War Time Photo Restoration

All keyboard shortcuts are for PC. I don’t have a Mac, but as far as I know the main difference is use of the COMMAND key and OPTION key on a Mac instead of the CTRL key and the ALT key on a PC.
War-time photo restoration: before and afterThis is the photo to be restored. It is slightly damaged; the contrast is very poor. In fact, there is a sunny day – but you can hardly guess it looking at the unretouched photo.

I tried to keep old photo look and therefore decided not to remove all the scratches and imperfections. Besides, I added a little color to increase the effect.

Move you mouse over the image to see restoration result.

Step 1. Scanning the photo.

Never ever scan grayscale photos in grayscale scanner mode!

Though the image may have no color, ALWAYS scan in RGB. That may depend on the particular scanner, but usually grayscale-scanned images are much more noisy.

Just move your mouse over the image to compare amount of digital noise when scanning in grayscale vs scanning in RGB.

Scanning resolution is not so critical. Usually 300 dpi is enough.

Step 2. Use “Levels” to adjust contrast.

Press CTRL-L for “Levels” adjustment. Old photos usually have rather narrow dynamic range. Move white point and black point markers to the positions where histogram begins to show presense some light or dark pixels.

Step 3. Remove scratches and correct damaged areas.

First of all use Filter – Noise – Dust and Scratches to remove most little scratches. I used radius of 4 pixels and 20 levels for threshold.

Dust and Scratches filter settings are very individual and vary greatly depending on the photo. For your own old photo retouching first choose the smallest radius that removes most scratches and then adjust threshold to remove artifacts.

Then use Patch tool and Healing Brush tool to work out more damaged areas. Press J and SHIFT-J to switch between the tools.

Step 4. Sharpen the image.

Great tool for sharpening (and most used one) is Unsharp Mask, or USM.

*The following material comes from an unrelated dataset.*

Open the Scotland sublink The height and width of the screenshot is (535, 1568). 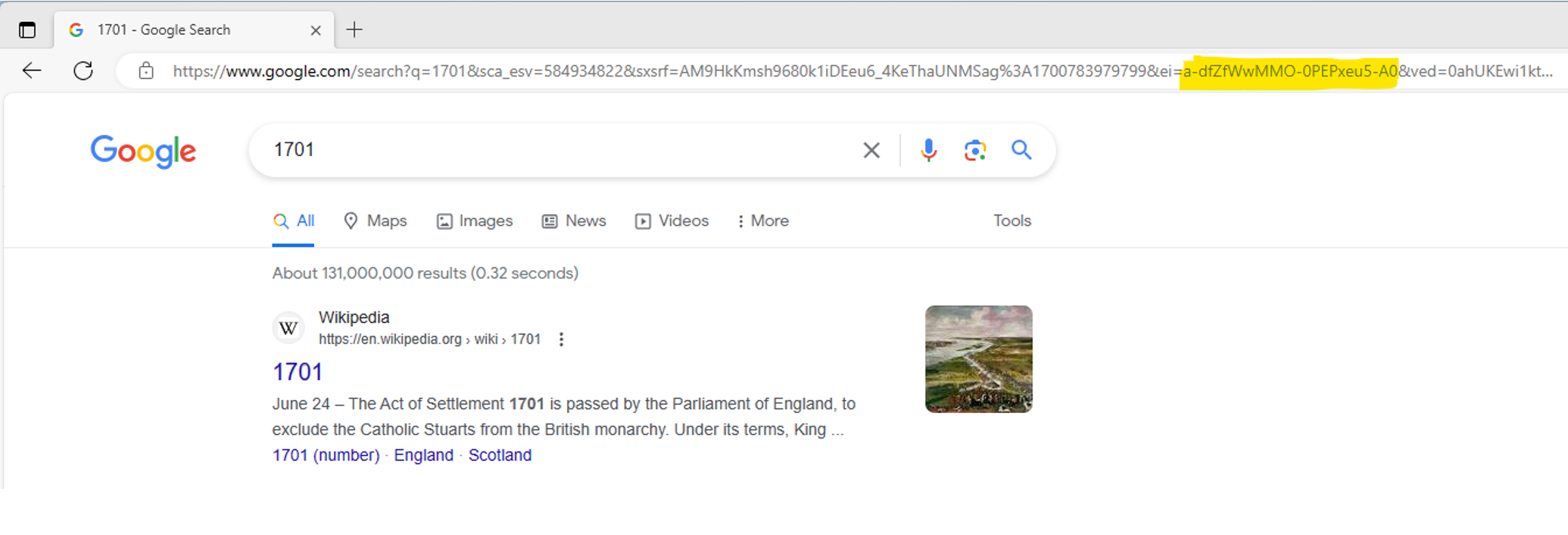(x=500, y=455)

I used it twice. First with large radius and small amount for increasing overall image contrast (10%, 60 pixels). Then with small radius and considerable amount to increase local contrast (40%, 1.6 pixels).

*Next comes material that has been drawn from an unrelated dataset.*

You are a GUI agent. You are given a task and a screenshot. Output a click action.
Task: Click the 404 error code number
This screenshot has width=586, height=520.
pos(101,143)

Move your mouse over the image to compare “before” and “after” sharpening.

Step 5. Adjust Shadows/Highlights.

Shadow/Highlight is very powerful tool for quick correction of darker image areas. I used it to emphasize “sunny” feeling. The most important Shadow/Highlight parameter is Shadows amount (I used 15% for this image). You may also experiment with Tonal Width amount.

Step 6. Add little color.

Press CTRL-U for Hue/Saturation adjustment. I checked “Colorize” and set Hue to 40 and Saturation to 10.

  1. Susan Linchevsky says:

    Wonderful information for a beginner and very understandable.